**Records for this task:**
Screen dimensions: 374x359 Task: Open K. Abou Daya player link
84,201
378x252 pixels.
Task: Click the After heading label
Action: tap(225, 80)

**Exercise requirements:** Copy out the full listing exactly.

**Exercise response:**
Screen dimensions: 374x359 Task: Open K. Abou Daya player link
84,201
378x252 pixels.
Task: Click the After heading label
Action: tap(225, 80)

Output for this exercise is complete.